• _TASK DESCRIPTION_:
Rewrite the listing with every "GUI agent" replaced by "GUI assistant", leaving everything else unchanged.
--- Begin ---
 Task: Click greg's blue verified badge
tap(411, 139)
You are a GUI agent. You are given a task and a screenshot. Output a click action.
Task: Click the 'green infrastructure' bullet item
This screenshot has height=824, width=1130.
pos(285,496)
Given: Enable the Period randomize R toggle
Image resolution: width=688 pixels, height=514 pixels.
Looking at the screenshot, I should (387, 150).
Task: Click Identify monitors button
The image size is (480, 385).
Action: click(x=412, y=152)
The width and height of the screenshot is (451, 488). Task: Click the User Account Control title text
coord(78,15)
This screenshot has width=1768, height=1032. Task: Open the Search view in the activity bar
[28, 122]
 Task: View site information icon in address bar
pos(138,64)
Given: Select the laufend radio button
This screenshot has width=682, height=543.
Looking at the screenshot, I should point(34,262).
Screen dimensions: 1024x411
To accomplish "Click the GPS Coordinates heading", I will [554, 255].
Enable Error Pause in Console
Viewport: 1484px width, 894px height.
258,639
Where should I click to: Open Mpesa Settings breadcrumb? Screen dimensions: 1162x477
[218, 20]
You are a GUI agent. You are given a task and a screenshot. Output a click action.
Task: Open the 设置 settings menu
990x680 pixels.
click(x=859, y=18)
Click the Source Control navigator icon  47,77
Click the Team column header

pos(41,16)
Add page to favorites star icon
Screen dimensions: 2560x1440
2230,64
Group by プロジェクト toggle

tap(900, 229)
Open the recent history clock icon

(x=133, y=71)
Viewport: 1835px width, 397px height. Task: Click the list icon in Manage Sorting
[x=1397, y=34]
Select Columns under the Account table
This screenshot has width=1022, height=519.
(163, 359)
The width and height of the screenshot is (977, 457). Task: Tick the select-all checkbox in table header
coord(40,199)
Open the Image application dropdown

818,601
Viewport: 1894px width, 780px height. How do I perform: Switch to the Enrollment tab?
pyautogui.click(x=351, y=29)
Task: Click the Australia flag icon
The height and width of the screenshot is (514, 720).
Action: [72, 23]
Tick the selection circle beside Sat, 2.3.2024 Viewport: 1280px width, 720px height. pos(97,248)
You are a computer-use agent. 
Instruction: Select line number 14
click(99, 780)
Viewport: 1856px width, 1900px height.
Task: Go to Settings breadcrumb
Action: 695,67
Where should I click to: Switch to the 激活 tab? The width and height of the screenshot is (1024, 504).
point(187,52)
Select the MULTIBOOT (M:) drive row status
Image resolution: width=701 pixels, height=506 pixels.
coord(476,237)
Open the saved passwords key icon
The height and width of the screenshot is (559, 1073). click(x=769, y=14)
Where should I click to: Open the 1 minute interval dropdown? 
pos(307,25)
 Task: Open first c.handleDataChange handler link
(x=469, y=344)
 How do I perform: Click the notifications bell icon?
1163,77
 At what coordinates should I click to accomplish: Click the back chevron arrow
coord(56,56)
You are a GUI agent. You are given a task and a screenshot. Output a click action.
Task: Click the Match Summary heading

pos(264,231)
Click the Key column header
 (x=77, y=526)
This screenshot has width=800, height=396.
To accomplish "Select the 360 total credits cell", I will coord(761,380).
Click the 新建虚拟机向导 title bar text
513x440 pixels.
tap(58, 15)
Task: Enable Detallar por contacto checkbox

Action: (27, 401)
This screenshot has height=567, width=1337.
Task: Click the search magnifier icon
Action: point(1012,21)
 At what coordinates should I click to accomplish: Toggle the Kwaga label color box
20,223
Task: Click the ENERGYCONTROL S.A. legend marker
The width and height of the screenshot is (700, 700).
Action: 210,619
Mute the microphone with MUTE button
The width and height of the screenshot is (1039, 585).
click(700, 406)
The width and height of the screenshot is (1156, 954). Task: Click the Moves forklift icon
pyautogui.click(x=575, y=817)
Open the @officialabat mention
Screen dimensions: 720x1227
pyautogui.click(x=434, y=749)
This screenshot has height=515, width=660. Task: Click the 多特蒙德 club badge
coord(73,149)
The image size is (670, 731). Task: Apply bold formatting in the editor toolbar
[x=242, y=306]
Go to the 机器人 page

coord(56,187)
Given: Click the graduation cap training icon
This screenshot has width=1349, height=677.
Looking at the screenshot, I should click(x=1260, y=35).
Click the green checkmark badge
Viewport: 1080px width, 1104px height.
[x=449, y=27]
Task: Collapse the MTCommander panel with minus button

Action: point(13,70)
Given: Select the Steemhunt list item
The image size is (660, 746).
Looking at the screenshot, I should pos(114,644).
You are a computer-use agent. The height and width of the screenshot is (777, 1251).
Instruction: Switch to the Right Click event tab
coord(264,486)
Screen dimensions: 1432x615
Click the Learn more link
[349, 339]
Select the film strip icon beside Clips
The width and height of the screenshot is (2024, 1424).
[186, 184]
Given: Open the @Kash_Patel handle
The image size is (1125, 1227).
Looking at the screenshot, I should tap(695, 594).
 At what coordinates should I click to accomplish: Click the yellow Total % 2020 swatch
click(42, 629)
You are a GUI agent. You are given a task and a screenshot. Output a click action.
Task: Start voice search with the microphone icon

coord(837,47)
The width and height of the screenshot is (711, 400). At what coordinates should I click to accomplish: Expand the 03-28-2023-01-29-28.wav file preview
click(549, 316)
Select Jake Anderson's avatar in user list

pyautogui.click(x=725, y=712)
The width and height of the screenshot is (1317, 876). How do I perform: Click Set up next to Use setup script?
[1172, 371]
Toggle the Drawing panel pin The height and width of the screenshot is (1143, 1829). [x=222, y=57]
--- End ---
• _EXERCISE OUTPUT_:
 Task: Click greg's blue verified badge
tap(411, 139)
You are a GUI assistant. You are given a task and a screenshot. Output a click action.
Task: Click the 'green infrastructure' bullet item
This screenshot has height=824, width=1130.
pos(285,496)
Given: Enable the Period randomize R toggle
Image resolution: width=688 pixels, height=514 pixels.
Looking at the screenshot, I should (387, 150).
Task: Click Identify monitors button
The image size is (480, 385).
Action: click(x=412, y=152)
The width and height of the screenshot is (451, 488). Task: Click the User Account Control title text
coord(78,15)
This screenshot has width=1768, height=1032. Task: Open the Search view in the activity bar
[28, 122]
 Task: View site information icon in address bar
pos(138,64)
Given: Select the laufend radio button
This screenshot has width=682, height=543.
Looking at the screenshot, I should point(34,262).
Screen dimensions: 1024x411
To accomplish "Click the GPS Coordinates heading", I will [554, 255].
Enable Error Pause in Console
Viewport: 1484px width, 894px height.
258,639
Where should I click to: Open Mpesa Settings breadcrumb? Screen dimensions: 1162x477
[218, 20]
You are a GUI assistant. You are given a task and a screenshot. Output a click action.
Task: Open the 设置 settings menu
990x680 pixels.
click(x=859, y=18)
Click the Source Control navigator icon  47,77
Click the Team column header

pos(41,16)
Add page to favorites star icon
Screen dimensions: 2560x1440
2230,64
Group by プロジェクト toggle

tap(900, 229)
Open the recent history clock icon

(x=133, y=71)
Viewport: 1835px width, 397px height. Task: Click the list icon in Manage Sorting
[x=1397, y=34]
Select Columns under the Account table
This screenshot has width=1022, height=519.
(163, 359)
The width and height of the screenshot is (977, 457). Task: Tick the select-all checkbox in table header
coord(40,199)
Open the Image application dropdown

818,601
Viewport: 1894px width, 780px height. How do I perform: Switch to the Enrollment tab?
pyautogui.click(x=351, y=29)
Task: Click the Australia flag icon
The height and width of the screenshot is (514, 720).
Action: [72, 23]
Tick the selection circle beside Sat, 2.3.2024 Viewport: 1280px width, 720px height. pos(97,248)
You are a computer-use agent. 
Instruction: Select line number 14
click(99, 780)
Viewport: 1856px width, 1900px height.
Task: Go to Settings breadcrumb
Action: 695,67
Where should I click to: Switch to the 激活 tab? The width and height of the screenshot is (1024, 504).
point(187,52)
Select the MULTIBOOT (M:) drive row status
Image resolution: width=701 pixels, height=506 pixels.
coord(476,237)
Open the saved passwords key icon
The height and width of the screenshot is (559, 1073). click(x=769, y=14)
Where should I click to: Open the 1 minute interval dropdown? 
pos(307,25)
 Task: Open first c.handleDataChange handler link
(x=469, y=344)
 How do I perform: Click the notifications bell icon?
1163,77
 At what coordinates should I click to accomplish: Click the back chevron arrow
coord(56,56)
You are a GUI assistant. You are given a task and a screenshot. Output a click action.
Task: Click the Match Summary heading

pos(264,231)
Click the Key column header
 (x=77, y=526)
This screenshot has width=800, height=396.
To accomplish "Select the 360 total credits cell", I will coord(761,380).
Click the 新建虚拟机向导 title bar text
513x440 pixels.
tap(58, 15)
Task: Enable Detallar por contacto checkbox

Action: (27, 401)
This screenshot has height=567, width=1337.
Task: Click the search magnifier icon
Action: point(1012,21)
 At what coordinates should I click to accomplish: Toggle the Kwaga label color box
20,223
Task: Click the ENERGYCONTROL S.A. legend marker
The width and height of the screenshot is (700, 700).
Action: 210,619
Mute the microphone with MUTE button
The width and height of the screenshot is (1039, 585).
click(700, 406)
The width and height of the screenshot is (1156, 954). Task: Click the Moves forklift icon
pyautogui.click(x=575, y=817)
Open the @officialabat mention
Screen dimensions: 720x1227
pyautogui.click(x=434, y=749)
This screenshot has height=515, width=660. Task: Click the 多特蒙德 club badge
coord(73,149)
The image size is (670, 731). Task: Apply bold formatting in the editor toolbar
[x=242, y=306]
Go to the 机器人 page

coord(56,187)
Given: Click the graduation cap training icon
This screenshot has width=1349, height=677.
Looking at the screenshot, I should click(x=1260, y=35).
Click the green checkmark badge
Viewport: 1080px width, 1104px height.
[x=449, y=27]
Task: Collapse the MTCommander panel with minus button

Action: point(13,70)
Given: Select the Steemhunt list item
The image size is (660, 746).
Looking at the screenshot, I should pos(114,644).
You are a computer-use agent. The height and width of the screenshot is (777, 1251).
Instruction: Switch to the Right Click event tab
coord(264,486)
Screen dimensions: 1432x615
Click the Learn more link
[349, 339]
Select the film strip icon beside Clips
The width and height of the screenshot is (2024, 1424).
[186, 184]
Given: Open the @Kash_Patel handle
The image size is (1125, 1227).
Looking at the screenshot, I should tap(695, 594).
 At what coordinates should I click to accomplish: Click the yellow Total % 2020 swatch
click(42, 629)
You are a GUI assistant. You are given a task and a screenshot. Output a click action.
Task: Start voice search with the microphone icon

coord(837,47)
The width and height of the screenshot is (711, 400). At what coordinates should I click to accomplish: Expand the 03-28-2023-01-29-28.wav file preview
click(549, 316)
Select Jake Anderson's avatar in user list

pyautogui.click(x=725, y=712)
The width and height of the screenshot is (1317, 876). How do I perform: Click Set up next to Use setup script?
[1172, 371]
Toggle the Drawing panel pin The height and width of the screenshot is (1143, 1829). [x=222, y=57]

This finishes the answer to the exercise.